Os músicos da banda – incluindo o vocalista tocador de banjo e a teclista, a sua mãe octogenária - são moradores da cidade mas, nessa noite, dão a ouvir temas do Louisiana e do Mississipi o que leva à loucura um inesperado sector sulista do público. Animados pelo concerto, só deixamos o bar às tantas. Lá fora, como por todo o estado, a noite é branca. Descansamos por algumas horas e tomamos o pequeno-almoço no primeiro bar a abrir.

Àquela hora, sobrava tempo livre ao empregado, pelo que resolveu meter conversa.
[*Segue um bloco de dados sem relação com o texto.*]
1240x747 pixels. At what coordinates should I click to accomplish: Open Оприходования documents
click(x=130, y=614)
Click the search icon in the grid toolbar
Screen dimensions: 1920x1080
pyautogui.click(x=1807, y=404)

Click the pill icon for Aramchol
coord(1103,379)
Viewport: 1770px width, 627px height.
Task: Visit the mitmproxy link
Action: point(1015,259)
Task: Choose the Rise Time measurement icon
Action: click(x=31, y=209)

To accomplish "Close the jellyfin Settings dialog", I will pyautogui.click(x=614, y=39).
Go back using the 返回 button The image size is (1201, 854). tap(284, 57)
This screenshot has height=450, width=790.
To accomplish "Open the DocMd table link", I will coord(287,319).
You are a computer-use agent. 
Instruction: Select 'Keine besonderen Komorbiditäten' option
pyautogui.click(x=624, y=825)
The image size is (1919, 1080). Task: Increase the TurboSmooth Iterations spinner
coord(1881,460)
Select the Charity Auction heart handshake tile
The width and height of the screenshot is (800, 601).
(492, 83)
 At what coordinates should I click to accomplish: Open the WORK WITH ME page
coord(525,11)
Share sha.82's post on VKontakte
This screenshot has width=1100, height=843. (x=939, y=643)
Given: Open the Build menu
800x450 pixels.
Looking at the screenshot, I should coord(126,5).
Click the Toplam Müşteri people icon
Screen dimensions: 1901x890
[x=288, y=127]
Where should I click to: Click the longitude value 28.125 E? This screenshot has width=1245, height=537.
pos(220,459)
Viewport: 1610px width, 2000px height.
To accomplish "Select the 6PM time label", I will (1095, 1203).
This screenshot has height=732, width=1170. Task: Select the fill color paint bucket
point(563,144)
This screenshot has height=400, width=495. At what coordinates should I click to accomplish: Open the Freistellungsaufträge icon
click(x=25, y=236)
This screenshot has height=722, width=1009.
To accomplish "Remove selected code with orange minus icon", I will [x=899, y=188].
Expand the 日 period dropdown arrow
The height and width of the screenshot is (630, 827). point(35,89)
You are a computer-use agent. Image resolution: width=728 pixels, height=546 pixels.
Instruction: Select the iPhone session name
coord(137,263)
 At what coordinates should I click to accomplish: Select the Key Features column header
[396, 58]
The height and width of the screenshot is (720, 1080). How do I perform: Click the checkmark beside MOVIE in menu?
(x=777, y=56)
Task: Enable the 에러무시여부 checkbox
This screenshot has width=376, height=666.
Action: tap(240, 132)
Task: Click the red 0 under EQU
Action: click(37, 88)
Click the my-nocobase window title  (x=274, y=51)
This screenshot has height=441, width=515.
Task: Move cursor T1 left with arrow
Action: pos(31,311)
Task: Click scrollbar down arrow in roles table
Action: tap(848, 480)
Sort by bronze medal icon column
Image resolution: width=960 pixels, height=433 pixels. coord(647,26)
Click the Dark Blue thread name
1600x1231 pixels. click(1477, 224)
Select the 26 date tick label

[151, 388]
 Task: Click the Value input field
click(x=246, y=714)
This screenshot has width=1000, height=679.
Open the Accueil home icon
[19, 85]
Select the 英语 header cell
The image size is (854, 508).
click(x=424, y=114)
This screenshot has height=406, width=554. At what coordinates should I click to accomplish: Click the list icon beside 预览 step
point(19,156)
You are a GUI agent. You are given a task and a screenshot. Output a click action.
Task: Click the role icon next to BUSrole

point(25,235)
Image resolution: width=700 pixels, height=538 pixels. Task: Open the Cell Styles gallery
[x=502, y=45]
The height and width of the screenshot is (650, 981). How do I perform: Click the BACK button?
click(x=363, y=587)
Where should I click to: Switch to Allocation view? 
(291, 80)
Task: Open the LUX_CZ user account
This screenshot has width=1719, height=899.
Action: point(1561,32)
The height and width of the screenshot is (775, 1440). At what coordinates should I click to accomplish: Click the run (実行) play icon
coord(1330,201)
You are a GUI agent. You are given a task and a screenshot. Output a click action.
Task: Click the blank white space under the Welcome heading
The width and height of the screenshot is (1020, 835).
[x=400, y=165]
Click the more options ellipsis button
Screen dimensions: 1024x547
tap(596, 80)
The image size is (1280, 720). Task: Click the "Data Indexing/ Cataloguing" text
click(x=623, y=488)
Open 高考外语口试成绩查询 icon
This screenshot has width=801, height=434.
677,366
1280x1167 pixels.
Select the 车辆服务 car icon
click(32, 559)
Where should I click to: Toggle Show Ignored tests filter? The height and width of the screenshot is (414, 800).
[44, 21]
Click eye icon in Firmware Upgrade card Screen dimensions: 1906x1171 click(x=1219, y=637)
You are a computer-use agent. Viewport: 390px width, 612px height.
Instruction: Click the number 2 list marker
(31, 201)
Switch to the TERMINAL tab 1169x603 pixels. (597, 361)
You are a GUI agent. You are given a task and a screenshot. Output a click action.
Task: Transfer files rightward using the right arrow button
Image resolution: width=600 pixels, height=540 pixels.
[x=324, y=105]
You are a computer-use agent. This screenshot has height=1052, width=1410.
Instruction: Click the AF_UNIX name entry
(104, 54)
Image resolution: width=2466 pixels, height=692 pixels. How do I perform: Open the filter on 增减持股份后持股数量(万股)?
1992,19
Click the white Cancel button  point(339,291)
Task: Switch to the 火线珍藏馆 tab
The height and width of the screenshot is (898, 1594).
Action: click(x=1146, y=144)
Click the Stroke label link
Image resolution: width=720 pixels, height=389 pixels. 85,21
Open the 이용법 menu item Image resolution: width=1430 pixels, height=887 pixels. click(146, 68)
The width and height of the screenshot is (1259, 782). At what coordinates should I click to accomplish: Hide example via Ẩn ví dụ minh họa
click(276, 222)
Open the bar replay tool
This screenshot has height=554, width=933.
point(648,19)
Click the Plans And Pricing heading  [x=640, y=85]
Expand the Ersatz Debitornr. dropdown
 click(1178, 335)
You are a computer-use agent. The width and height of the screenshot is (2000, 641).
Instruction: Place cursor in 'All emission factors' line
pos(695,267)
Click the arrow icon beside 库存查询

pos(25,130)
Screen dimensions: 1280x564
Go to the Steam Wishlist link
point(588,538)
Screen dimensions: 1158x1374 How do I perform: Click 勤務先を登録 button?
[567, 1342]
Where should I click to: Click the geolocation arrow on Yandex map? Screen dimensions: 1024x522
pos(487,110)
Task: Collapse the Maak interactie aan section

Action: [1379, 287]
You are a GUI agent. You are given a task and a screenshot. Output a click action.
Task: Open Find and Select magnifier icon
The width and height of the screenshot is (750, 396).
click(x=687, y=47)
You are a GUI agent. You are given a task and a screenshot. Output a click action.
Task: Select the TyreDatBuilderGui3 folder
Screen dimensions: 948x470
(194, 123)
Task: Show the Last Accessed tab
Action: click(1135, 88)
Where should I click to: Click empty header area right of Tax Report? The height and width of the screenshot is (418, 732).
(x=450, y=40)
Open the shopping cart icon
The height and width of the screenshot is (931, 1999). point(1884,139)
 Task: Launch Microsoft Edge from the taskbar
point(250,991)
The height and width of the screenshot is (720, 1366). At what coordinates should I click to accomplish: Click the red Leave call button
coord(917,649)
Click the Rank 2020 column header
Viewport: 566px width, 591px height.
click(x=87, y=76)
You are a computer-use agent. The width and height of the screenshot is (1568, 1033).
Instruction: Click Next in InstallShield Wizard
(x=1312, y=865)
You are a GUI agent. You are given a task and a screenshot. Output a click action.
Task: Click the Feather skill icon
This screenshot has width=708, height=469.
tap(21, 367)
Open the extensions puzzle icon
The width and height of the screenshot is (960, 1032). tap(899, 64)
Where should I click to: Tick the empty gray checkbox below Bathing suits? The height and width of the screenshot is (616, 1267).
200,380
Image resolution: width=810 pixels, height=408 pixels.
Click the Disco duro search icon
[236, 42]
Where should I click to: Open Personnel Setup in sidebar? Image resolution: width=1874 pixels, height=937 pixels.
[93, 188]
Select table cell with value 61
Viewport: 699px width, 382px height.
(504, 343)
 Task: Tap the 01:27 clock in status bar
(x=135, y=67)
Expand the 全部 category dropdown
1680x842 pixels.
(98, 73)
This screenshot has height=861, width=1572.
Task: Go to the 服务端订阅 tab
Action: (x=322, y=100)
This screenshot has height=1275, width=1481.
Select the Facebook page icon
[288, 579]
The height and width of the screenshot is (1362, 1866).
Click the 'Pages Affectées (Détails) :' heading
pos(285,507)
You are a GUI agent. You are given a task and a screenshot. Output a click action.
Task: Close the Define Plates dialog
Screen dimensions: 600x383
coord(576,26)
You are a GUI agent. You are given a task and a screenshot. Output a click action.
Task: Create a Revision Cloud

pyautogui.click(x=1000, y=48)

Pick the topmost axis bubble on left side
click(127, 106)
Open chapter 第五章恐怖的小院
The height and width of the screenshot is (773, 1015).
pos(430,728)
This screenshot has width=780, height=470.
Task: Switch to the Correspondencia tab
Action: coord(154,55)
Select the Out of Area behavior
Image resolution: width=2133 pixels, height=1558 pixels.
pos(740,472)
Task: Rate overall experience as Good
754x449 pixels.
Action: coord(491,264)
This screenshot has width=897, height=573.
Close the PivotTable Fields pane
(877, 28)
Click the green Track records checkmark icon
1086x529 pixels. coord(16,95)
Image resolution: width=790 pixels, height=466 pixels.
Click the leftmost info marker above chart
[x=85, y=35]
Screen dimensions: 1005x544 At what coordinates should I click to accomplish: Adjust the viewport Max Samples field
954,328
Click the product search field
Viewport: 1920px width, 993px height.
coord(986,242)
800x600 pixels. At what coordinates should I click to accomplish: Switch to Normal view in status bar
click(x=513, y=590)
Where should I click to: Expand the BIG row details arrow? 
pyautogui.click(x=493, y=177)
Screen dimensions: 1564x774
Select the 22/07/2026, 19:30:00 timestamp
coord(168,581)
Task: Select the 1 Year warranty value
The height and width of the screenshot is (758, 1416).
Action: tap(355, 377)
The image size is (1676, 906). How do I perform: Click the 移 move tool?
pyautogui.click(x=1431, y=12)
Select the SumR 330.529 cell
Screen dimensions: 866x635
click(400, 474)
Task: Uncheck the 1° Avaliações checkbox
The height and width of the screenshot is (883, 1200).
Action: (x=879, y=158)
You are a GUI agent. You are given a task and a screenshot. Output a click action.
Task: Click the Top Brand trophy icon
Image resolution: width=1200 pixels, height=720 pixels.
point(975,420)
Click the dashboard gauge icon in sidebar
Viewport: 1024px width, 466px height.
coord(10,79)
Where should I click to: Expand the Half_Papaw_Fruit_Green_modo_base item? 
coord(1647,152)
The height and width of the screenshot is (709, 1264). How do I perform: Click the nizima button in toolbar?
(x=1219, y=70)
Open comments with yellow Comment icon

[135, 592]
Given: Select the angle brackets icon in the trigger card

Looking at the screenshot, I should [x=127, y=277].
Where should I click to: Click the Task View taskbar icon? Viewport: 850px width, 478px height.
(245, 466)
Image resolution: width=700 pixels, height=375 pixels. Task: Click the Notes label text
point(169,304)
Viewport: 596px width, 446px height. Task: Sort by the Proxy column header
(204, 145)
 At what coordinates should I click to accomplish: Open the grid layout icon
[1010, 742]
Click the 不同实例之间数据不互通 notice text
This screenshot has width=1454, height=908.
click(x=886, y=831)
A manhã ainda nem tinha começado e damos connosco a elogiar mais uma vez a Alaskan Amber que tanto nos havia encantado. Mark aceita a admiração mas ressalva que estávamos por aqueles lados há poucos dias. "Aqui em Talkeetna temos as nossas próprias cervejeiras particulares. Eu sou louco por improvisar novos sabores. Eu e vários outros cá da terra. Façam uma coisa. Mudem os vosso planos. Ficam lá em casa até Domingo. Assim já podem explorar melhor estas paragens e as cervejas caseiras que aqui formos servindo."  

Por muito que soe a lugar comum, por estas e por outras é que quem viveu o Grande Norte sabe que é melhor não dizer adeus.